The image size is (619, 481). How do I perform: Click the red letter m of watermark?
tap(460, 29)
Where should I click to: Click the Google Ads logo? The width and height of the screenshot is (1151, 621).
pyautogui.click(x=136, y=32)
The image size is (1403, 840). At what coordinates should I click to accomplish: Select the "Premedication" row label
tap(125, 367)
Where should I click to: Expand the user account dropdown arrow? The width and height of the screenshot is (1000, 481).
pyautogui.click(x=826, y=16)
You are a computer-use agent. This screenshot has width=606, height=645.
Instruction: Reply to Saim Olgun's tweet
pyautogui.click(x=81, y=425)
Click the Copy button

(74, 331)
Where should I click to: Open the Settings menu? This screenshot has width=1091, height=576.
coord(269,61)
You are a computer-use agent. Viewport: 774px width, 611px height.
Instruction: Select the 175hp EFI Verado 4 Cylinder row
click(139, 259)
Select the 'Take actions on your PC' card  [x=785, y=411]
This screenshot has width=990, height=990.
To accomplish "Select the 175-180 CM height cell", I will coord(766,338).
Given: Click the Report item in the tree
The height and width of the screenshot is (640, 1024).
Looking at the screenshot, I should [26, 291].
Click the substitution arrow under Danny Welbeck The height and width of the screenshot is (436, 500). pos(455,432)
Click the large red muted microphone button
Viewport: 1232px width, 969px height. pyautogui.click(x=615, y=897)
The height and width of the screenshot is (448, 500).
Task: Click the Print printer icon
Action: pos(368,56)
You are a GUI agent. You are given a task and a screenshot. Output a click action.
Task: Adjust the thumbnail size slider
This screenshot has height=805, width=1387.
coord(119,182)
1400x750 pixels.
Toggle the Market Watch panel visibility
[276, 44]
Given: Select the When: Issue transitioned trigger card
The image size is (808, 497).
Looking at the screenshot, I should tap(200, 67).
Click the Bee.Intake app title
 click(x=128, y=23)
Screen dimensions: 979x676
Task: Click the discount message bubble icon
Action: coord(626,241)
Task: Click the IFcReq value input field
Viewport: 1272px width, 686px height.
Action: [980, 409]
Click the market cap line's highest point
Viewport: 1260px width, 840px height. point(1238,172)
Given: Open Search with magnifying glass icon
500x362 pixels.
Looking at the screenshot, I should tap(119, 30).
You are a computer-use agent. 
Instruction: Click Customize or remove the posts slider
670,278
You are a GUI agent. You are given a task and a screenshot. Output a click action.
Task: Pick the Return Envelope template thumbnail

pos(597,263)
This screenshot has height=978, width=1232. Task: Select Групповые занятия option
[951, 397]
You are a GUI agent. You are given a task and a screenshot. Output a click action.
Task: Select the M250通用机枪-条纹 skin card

### Task statement
Tally the lines in the listing that hold "card" and report the number alone.

### Answer section
3